Reasons for Job Evaluation

Job evaluations are performed for these reasons.

To determine what positions and job responsibilities are similar for purposes of pay, promotions, lateral moves, transfers, assignments and assigned work, and other internal parity issues. It is important that employees perceive your workplace as fair, equitable, and the provider of equal opportunities for employees. Your process for determining pay and promotional opportunities should be transparent for employees to see and understand. To determine appropriate pay or salary grades and decide other compensation issues. This is a significant factor in employee satisfaction in the workplace. Employees do talk about their pay and it’s legal for them to talk about their pay. Public employee pay is posted to the world. Employees will identify any compensation inequities in your company pay system. To help with the development of job descriptions, job specifications, performance standards, competencies, and the performance appraisal system. These vehicles, particularly in large companies, need to be equitable, and not dependant on the boss, individual managers, and departmental whims. Employees always compare notes - and employers who keep this in mind as they develop their employee systems - win employee loyalty and commitment. To assist with employee career paths, career planning or career pathing, and succession planning. Having a career path that provides opportunities for employees is important to all employees, but it’s especially important to your millennial employees. Listen to the language they use when they move on to another company. Most often they leave you for a better opportunity, a promotion, or a position where they perceive they have more career potential. To assist the employee recruiting process by having in place job responsibilities that help with the development of job postings, the assessment of applicant qualifications, suitable compensation, and salary negotiation, and other factors related to recruiting employees.

When Does Job Evaluation and Classification Occur?
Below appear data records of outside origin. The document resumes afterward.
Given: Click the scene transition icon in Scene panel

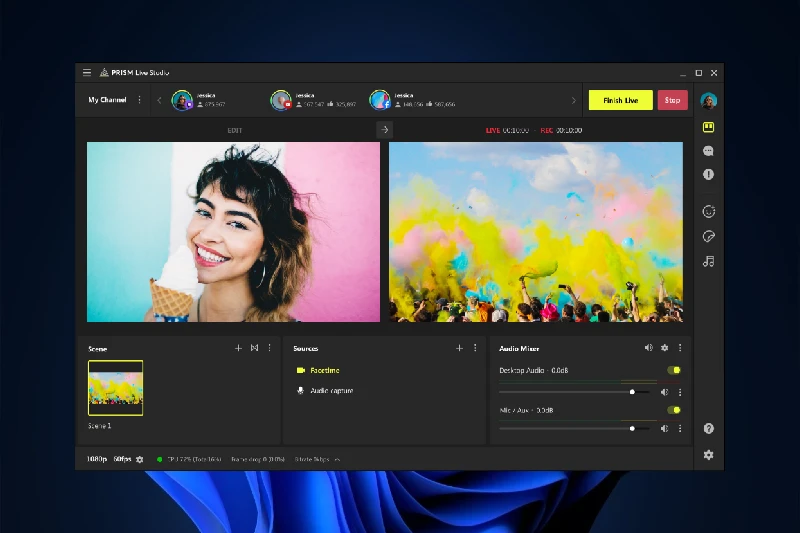Looking at the screenshot, I should [x=254, y=348].
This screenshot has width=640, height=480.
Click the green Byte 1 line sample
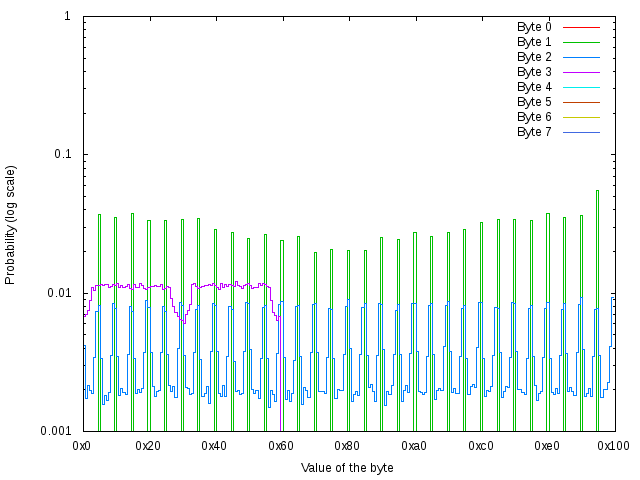point(581,42)
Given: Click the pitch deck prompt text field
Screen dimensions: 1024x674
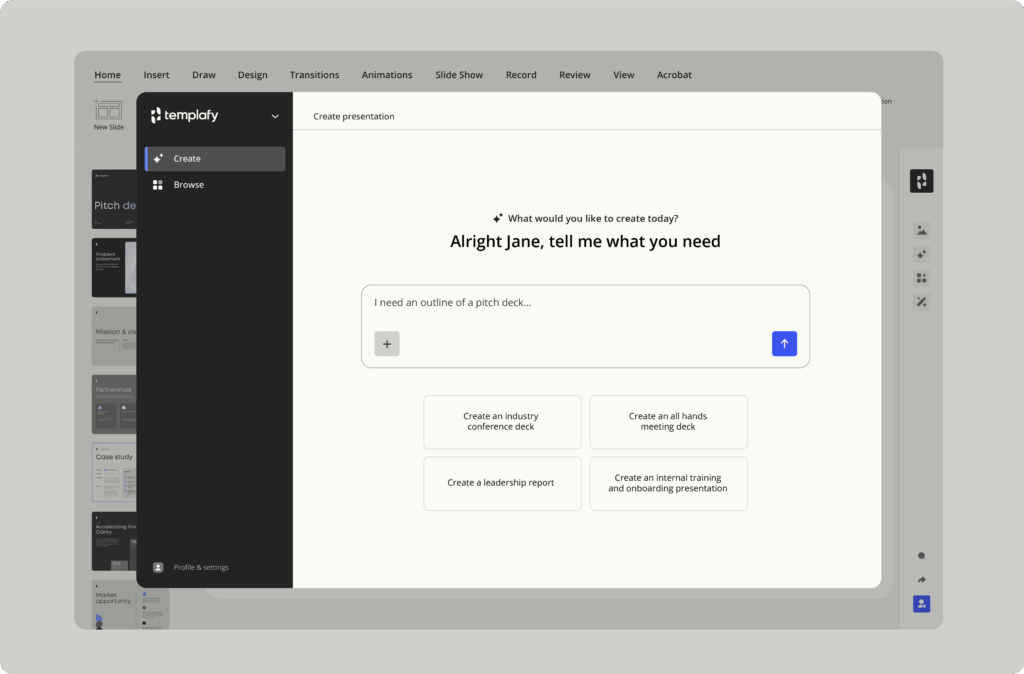Looking at the screenshot, I should [x=585, y=303].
Especially in larger organizations, job evaluation and classification is a moving target. Adopting new technology, employees taking on additional responsibilities, downsizing and layoffs, new programs, new procedures, increased authority, and the team leader or supervisory responsibilities can cause the job classification of an employee to change. In fact, the role of some Human Resources staff consists primarily of job evaluation and job classification. In job classification, job analysis and evaluation occur when a new position is created. The job classification is evaluated each time a significant change occurs in a job. The job classification re-evaluation is generally requested by an employee through his or her supervisor. In a job evaluation that results in decisions about a job classification, factors such as decision-making authority, the scope, and range of the responsibilities performed, the level of the duties performed, and the relationship of the position to other jobs in the organization are considered and compared. The most common request for job classification re-evaluation that I have experienced occurs when an employee has taken on new responsibilities or more work. The employee is often disappointed to learn that more work does not equate to a change in scope, range, decision-making authority, or higher-level responsibilities. Thus, the job evaluation results in a job classification that remains the same.